I suspect we really are trying too hard. This quest has all the earmarks of

the perennial dispute on alt.tv.simpsons about which Springfield the writers

of "The Simpsons" are "really" situating the weekly cartoon show in; every

week or so various posters chime in with new clues based on that week's

episode. I would imagine that similarly there is no true Mudville per se--as

Alan suggests, a general rather than specific label. --Larry





Right -- but I'm not sure who the "we" would be since I don't know that

anyone on this list is supporting the idea there is a "real" Mudville. I

believe that several people not on this list favor certain hypotheses:

Robert Smith of the Boston Globe as cited by Gerald Cohen supports Mass.; a

sportswriter friend anonymously cited by Gerald Cohen supports Stockton, CA;

and Martin Gardner's _Annotated Casey_ as cited by Alan Baragona supports

(or at least reports) a putative Mudville in Kansas.

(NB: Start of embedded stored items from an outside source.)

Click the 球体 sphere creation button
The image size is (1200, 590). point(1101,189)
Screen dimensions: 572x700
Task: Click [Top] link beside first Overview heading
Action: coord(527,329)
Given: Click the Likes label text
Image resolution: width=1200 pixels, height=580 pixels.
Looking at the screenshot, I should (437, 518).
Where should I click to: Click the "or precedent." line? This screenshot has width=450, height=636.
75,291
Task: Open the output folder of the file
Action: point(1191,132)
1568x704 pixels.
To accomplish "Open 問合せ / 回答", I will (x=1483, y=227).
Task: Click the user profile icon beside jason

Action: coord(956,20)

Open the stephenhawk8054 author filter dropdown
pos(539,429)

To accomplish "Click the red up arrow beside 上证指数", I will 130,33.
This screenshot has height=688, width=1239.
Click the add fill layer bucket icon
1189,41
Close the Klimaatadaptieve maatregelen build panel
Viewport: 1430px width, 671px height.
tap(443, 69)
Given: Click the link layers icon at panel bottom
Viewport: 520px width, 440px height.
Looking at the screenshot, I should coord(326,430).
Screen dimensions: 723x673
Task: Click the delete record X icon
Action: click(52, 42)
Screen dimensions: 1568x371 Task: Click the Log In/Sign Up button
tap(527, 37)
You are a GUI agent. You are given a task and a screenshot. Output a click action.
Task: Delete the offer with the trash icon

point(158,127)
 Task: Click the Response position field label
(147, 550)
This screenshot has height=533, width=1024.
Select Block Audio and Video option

My sense (absent really strong proof to the contrary) would be that

"Mudville" is intentionally general and fictional, like "Lake Wobegon" -- or

"Springfield," another deliberately generic name (wish I'd thought of that

one). Such names are chosen either for how common they are (Springfield) or

for how over-the-top they are (who would ever name a place "Lake Wobegon" in

real life?). Mudville may in fact be in the latter category: there may have

been people who referred to some town or another sarcastically as Mudville,

but I don't know that it was ever a formal town-name. Somebody who was

interested in that would have to check the 1895 (or some other later-19th

cent.) atlas. Of course, there *were* some fairly outrageous local names

before the Post Office got on people's cases in the late 19th cent. -- e.g.,

Hell Town, VA was supposedly renamed Temperanceville, and lots of cases like

that (some probably historically accurate, and others not).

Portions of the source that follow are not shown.